Methods Cross-sectional, enrolling patients with consecutive STEMI admitted within 24 h from admission.
Results We included 109 women and 336 men (mean age 66±11 years). Although 83% arrived by ambulance to the hospital, just half of the patients (51%) called EMS as their FMC. Other utilised SHD (21%), contacted their primary healthcare centre (14%), or went directly to the emergency room (14%). Reasons for not contacting EMS were predominantly; (1) my transport mode was faster (40%), (2) did not consider myself sick enough (30%), and (3) it was easier to be driven or taking a taxi (25%). Predictors associated with contacting SHD as FMC were female gender (OR 1.92), higher education (OR 2.40), history of diabetes (OR 2.10), pain in throat/neck (OR 2.24) and pain intensity (OR 0.85). Predictors associated with contacting EMS as FMC were history of MI (OR 2.18), atrial fibrillation (OR 3.81), abdominal pain (OR 0.35) and believing the symptoms originating from the heart (OR 1.60). Symptom onset to diagnosis time was significantly longer when turning to the SHD instead of the EMS as FMC (1:59 vs 1:21 h, p<0.001).

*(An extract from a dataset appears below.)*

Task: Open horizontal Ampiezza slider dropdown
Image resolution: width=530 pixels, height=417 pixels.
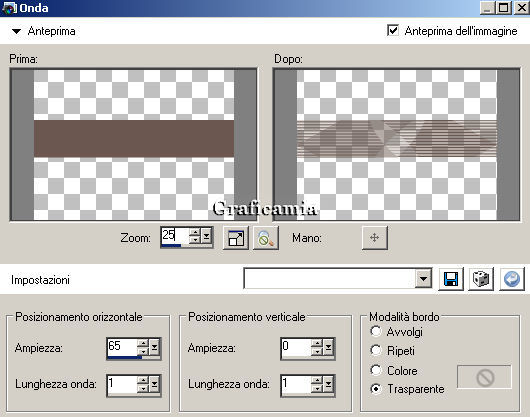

Conclusions Using other forms of contacts than EMS, significantly prolong delay times, and could adversely affect patient prognosis. Nevertheless, having the opportunity to call the SHD might also, in some instances, lower the threshold for taking contact with the healthcare system, and thus lowers the number that would otherwise have delayed even longer.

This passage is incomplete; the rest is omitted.